April 13, 2008 | Permalink | Comments (0) | TrackBack

Justice Scalia Comments on Separation of Church and State

How Appealing provides links to press coverage of Justice Scalia's visit last week to the University of Virginia and remarks he made there about what the Constitution prescribes with regard to the separation of church and state. The Justice, a former UVA law professor, offered the comments while on campus to receive the 2008 Thomas Jefferson Foundation Medal in Law.

JFB
 

April 13, 2008 | Permalink | Comments (0) | TrackBack

The Closing of Urban Catholic Schools

Today’s New York Times and yesterday's Washington Post both include articles on how declining enrollments in some urban Catholic schools are prompting school closings as well as initiatives by Catholic schools to shift to operating as charter schools. The efforts of the Catholic Archdiocese in D.C. to continue to operate some schools as charters has been discussed in a prior blog post and received further examination in a Post report on Thursday.

Much of this coverage may be traced to the Thomas B. Fordham Institute's release last week of a new report, "Who Will save America’s Urban Catholic Schools?". The report observes that since 1990 over 300,000 students have been displaced from predominantly inner city Catholic schools when the facilities were closed due to the rising operating costs. The report warns that closings on a similar scale will be repeated in the next twenty years unless a variety of steps are taken by the Church, philanthropists, and government.  Citing the contributions Catholic schools have made by providing an educational lifeline in failing urban school districts, the report seeks to underscore the urgency of stemming the school closing trend.  However, the report does not cast voucher programs as the remedy to save urban Catholic education and acknowledges that enrollments in many Catholic schools in Milwaukee continue to sink despite that city's operation of the largest government-funded voucher program in the United States.

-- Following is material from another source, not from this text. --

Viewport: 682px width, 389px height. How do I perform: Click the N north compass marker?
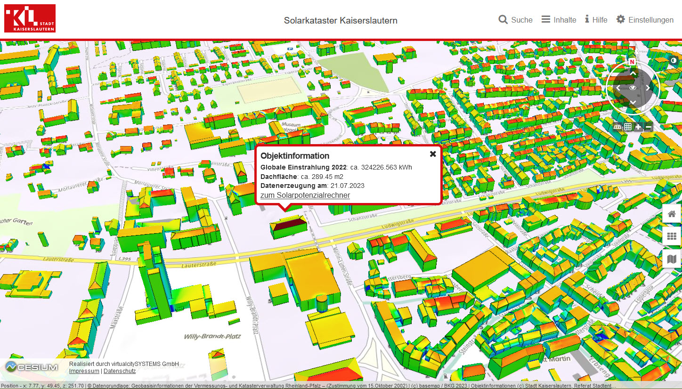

How the state governments of Rhode Island and Pennsylvania responded to the economic hardships and potential closings of parochial schools in those states in the late 1960's led to the Supreme Court's articulation of the now much criticized Lemon v. Kurtzman test for identifying the existence of an Establishment Clause violation in relationships between religious institutions and government entities.  In his final State of the Union address in January President Bush announced plans to hold a White House Summit on Inner City Children and Faith-Based Schools later this year.  Whether that event leads to the formulation of any new strategies to assist Catholic remains to be seen.       

JFB            

April 13, 2008 | Permalink | Comments (0) | TrackBack

"Founding Faith" Reviewed by Richard Brookhiser in Sunday NY Times

Today's New York Times Book Review section includes Richard Brookhiser's favorable review of "Founding Faith - Providence, Politics, and the Birth of Religious Freedom in America" by Stephen Waldman, a journalist who is a co-founder of Belief.net, a website on religion in American life.  Brookhiser praises Waldman for his presenting the Framers' religious views with an appreciation of the complexity and diversity of the perspectives on faith among the Founders, a group that included deists and orthodox Christians as well as men with more unconventional and experimentalist attitudes. Brookhiser also applauds Waldman for deflating the myth that America was founded to be a "Christian nation" and for drawing attention to the role that the persecution of the Baptists in Virginia played in shaping the constitutional ideas of James Madison, who saw in the Baptists' plight a validation of the need for the separation of church and state.  Waldman also brings other neglected figures into the spotlight as significant participants in the founding period's struggles with how to the government and American society should address matters of faith. Such often neglected participants include American Freemasons and  British evangelist George Whitefield. However, Brookhiser asserts Waldman may have given too little consideration to the views of Samuel Adams, described by Brookhiser as "the most pious and most radical of the Founders.